There are several other historical gems scattered throughout the early issues of the paper. On June 7, 1994, Soundgarden played Red Rocks with openers Tad and Eleven.

Soundgarden was at the peak of its powers, having just released Superunknown earlier that year. That album would go on to be certified five times platinum and sell more than 9 million copies worldwide. The singles “The Day I Tried To Live,” “Fell on Black Days,” “Spoonman” and “Black Hole Sun” were not yet classic grunge songs but freshly released burners.
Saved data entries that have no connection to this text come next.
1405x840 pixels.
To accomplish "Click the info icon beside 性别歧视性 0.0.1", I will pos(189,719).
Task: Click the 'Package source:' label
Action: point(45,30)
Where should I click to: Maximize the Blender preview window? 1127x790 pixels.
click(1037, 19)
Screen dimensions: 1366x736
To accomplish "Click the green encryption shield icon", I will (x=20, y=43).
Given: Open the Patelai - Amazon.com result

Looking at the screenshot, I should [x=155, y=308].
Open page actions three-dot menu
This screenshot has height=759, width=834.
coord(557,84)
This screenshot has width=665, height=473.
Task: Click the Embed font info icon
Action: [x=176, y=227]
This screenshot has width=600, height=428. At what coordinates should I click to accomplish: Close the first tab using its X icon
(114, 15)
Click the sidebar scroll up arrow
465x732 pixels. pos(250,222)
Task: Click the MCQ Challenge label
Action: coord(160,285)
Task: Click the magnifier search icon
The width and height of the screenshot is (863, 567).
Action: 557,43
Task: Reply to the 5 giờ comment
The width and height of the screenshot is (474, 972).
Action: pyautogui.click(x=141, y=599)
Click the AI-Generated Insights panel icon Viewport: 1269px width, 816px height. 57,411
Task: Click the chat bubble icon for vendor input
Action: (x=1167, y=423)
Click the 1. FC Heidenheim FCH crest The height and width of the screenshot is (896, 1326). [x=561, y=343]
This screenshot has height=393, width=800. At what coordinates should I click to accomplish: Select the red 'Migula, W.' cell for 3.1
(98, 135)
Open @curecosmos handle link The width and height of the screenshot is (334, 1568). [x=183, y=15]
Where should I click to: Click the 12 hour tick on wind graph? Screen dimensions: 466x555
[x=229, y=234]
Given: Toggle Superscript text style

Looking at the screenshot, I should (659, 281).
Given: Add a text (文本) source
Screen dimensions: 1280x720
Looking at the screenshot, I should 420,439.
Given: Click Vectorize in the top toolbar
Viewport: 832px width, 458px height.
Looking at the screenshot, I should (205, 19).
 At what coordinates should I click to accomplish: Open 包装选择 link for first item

Tad was a Seattle grunge band that had a little sharper bite than Nirvana, Soundgarden and Pearl Jam, yet never became as popular, and Eleven was the band of future Queens of the Stone Age guitarist Alain Johannes and keyboardist Natasha Shneider (Shneider would eventually support QOTSA on tour). Funny enough, Soundgarden drummer Matt Cameron ended up playing on four tracks of Eleven’s 1995 album, Thunk. Perhaps that show was when Cameron and Johannes first realized that good things would come if they combined their powers.

In the sixth issue of Boulder Weekly, Leftover Salmon made its first appearance. The band was fresh; it was about to load into an old yellow school bus and go on tour. Even back then, the band was proudly wearing the “polyethnic cajun slamgrass” label. Kirby posited that Leftover Salmon just might be the next Boulder band to go national.

“I think we’re just sort of realizing that now,” the late Mark Vann, Salmon’s original banjo player, explained. “Sort of like the band is starting to think that something like that can actually happen. You have to understand, we’ve always been a little shy about this band.”

Vann went on to say that the band had sold out shows at the Fox for almost a year. He said the band was considering getting an agent and had just hired a full-time sound guy, which was making a hugely positive difference in the band’s sound. It was just the beginning of the band’s success. To this day, Boulder Weekly has likely written about Leftover Salmon more than any other band.